Per studiare a bassa scala spaziale il campo magnetico del Lucus Planum, si potrebbe impiegare un esacottero. Ciò potrebbe fare luce sul cosiddetto periodo di fine-dinamo, quando il campo magnetico planetario di Marte ha perso definitivamente vigore. Recenti studi hanno posizionato l’evento a 3.7 miliardi di anni fa, svariate centinaia di milioni di anni più tardi rispetto a quanto si riteneva in precedenza.
Il carico scientifico sarebbe ridotto al minimo, per garantire la maggior autonomia possibile. Le indagini si svolgerebbero lungo centinaia di kilometri durante voli a meno di un kilometro di quota.
Vedremo mai queste missioni diventare realtà?
Nonostante non vi sia certezza che una o più di queste missioni verranno effettivamente finanziate ed organizzate, va senz’altro notata l’impronta rivoluzionaria di queste proposte. La NASA dimostra infatti di credere profondamente nella versatilità dei droni, cosa già dimostrata con l’approvazione della missione Dragonfly. Peraltro, è degna di nota l’estrema variabilità delle tre missioni proposte, con obiettivi estremamente diversi da loro, a riprova del fatto che questi veicoli possono trovare applicazione in numerosissimi campi.
Non è da escludersi che uno dei due prototipi – presumibilmente il coassiale – possa trovare posto come carico secondario delle prossime missioni verso il Pianeta Rosso. Qualcosa di molto simile a quanto avvenuto con Perseverance ed Ingenuity. Altra scelta che la NASA potrebbe fare è di mandare più esemplari dello stesso drone, magari equipaggiati con strumenti scientifici diversi tra loro. Il ridotto peso ed ingombro della soluzione coassiale potrebbe giustificare un’architettura di questo tipo. Perché anche solo una parte di tutto ciò diventi realtà, la ricerca avrà un ruolo fondamentale. Batterie, rotori, pannelli solari e sistemi di comunicazione sono al momento troppo pesanti e dispendiosi per soluzioni aeree.

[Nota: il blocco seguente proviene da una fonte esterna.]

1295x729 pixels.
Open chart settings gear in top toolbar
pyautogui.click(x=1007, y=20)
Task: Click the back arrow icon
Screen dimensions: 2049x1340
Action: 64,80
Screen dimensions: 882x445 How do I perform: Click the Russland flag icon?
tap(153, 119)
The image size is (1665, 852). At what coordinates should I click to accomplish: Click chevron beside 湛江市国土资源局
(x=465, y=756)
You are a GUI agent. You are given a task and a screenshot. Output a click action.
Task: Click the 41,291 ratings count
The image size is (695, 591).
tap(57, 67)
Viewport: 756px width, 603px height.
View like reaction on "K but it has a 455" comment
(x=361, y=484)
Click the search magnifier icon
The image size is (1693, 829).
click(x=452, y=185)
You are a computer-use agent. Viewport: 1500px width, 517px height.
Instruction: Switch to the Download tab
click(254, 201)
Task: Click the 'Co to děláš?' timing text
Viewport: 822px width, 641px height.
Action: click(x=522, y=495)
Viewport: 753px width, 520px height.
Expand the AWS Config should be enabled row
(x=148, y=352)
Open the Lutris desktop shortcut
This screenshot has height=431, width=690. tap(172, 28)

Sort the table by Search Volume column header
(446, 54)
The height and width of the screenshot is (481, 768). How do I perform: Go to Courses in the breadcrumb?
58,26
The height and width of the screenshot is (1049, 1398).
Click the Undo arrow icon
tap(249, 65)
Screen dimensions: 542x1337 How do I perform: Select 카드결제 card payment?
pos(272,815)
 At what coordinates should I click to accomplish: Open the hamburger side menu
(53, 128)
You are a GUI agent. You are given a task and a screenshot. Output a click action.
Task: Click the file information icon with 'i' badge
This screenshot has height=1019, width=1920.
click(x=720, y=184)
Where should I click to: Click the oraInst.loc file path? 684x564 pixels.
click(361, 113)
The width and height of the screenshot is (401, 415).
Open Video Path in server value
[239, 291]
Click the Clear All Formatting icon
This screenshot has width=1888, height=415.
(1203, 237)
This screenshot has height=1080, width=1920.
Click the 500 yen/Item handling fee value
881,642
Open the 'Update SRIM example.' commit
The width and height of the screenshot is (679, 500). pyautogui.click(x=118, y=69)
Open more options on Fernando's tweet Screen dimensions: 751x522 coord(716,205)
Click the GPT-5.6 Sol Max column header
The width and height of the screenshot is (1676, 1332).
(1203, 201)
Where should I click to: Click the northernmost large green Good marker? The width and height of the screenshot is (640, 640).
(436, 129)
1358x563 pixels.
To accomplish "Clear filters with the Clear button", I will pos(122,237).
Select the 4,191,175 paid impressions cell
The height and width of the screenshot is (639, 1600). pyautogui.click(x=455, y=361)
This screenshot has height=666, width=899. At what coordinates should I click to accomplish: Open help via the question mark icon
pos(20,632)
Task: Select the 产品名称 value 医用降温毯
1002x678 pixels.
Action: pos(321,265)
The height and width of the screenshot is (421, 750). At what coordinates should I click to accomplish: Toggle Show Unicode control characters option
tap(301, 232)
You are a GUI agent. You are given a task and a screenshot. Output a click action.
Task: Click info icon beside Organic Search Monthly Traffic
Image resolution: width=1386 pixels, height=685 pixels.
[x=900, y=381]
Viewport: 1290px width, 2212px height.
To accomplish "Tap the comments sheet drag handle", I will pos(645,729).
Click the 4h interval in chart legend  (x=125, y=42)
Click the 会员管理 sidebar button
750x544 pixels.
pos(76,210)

Nel caso in cui si optasse per un rover/lander di supporto al suolo, ad esso potrebbero essere demandati i compiti di ricarica delle batterie e di sostituzione dei payload. Si pensa infatti di montare a bordo del drone uno strumento per volta, specifico per il tipo di volo da compiere. Una soluzione ingegnosa, che permetterebbe di alleggerire il veicolo aereo. Parecchi grattacapi, se questa architettura di missione fosse approvata, li darebbe il sistema di aggancio drone-lander. Sarebbe infatti un elemento critico per la buona riuscita della missione.